• _WHAT TO PRODUCE_
Beneath this sentence is a set of records; write each of them out exactly.

• _DATA FOR REVIEW_
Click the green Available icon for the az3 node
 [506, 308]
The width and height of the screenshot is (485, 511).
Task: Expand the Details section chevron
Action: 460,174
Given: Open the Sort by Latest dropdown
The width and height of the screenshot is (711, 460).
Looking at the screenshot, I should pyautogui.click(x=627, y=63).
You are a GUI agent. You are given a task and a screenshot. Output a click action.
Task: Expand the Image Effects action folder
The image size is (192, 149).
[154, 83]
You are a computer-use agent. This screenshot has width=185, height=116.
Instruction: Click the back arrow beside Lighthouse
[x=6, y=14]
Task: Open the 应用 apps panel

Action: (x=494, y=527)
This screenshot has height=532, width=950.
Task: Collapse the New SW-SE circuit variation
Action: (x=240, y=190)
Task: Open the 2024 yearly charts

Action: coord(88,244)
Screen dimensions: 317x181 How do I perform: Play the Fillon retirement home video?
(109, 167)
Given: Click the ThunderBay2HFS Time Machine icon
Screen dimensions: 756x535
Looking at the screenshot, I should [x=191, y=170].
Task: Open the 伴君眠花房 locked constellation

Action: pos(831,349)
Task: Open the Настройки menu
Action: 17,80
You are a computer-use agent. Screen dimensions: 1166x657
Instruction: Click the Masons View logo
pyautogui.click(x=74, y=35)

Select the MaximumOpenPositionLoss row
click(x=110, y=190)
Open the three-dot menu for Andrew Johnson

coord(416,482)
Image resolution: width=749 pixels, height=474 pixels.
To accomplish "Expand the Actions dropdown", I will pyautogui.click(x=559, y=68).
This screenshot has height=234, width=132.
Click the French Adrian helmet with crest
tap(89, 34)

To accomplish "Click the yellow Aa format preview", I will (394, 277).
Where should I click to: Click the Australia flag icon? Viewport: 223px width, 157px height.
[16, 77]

• _EXERCISE SOLUTION_
Click the green Available icon for the az3 node
 [506, 308]
The width and height of the screenshot is (485, 511).
Task: Expand the Details section chevron
Action: 460,174
Given: Open the Sort by Latest dropdown
The width and height of the screenshot is (711, 460).
Looking at the screenshot, I should pyautogui.click(x=627, y=63).
You are a GUI agent. You are given a task and a screenshot. Output a click action.
Task: Expand the Image Effects action folder
The image size is (192, 149).
[154, 83]
You are a computer-use agent. This screenshot has width=185, height=116.
Instruction: Click the back arrow beside Lighthouse
[x=6, y=14]
Task: Open the 应用 apps panel

Action: (x=494, y=527)
This screenshot has height=532, width=950.
Task: Collapse the New SW-SE circuit variation
Action: (x=240, y=190)
Task: Open the 2024 yearly charts

Action: coord(88,244)
Screen dimensions: 317x181 How do I perform: Play the Fillon retirement home video?
(109, 167)
Given: Click the ThunderBay2HFS Time Machine icon
Screen dimensions: 756x535
Looking at the screenshot, I should [x=191, y=170].
Task: Open the 伴君眠花房 locked constellation

Action: pos(831,349)
Task: Open the Настройки menu
Action: 17,80
You are a computer-use agent. Screen dimensions: 1166x657
Instruction: Click the Masons View logo
pyautogui.click(x=74, y=35)

Select the MaximumOpenPositionLoss row
click(x=110, y=190)
Open the three-dot menu for Andrew Johnson

coord(416,482)
Image resolution: width=749 pixels, height=474 pixels.
To accomplish "Expand the Actions dropdown", I will pyautogui.click(x=559, y=68).
This screenshot has height=234, width=132.
Click the French Adrian helmet with crest
tap(89, 34)

To accomplish "Click the yellow Aa format preview", I will (394, 277).
Where should I click to: Click the Australia flag icon? Viewport: 223px width, 157px height.
[16, 77]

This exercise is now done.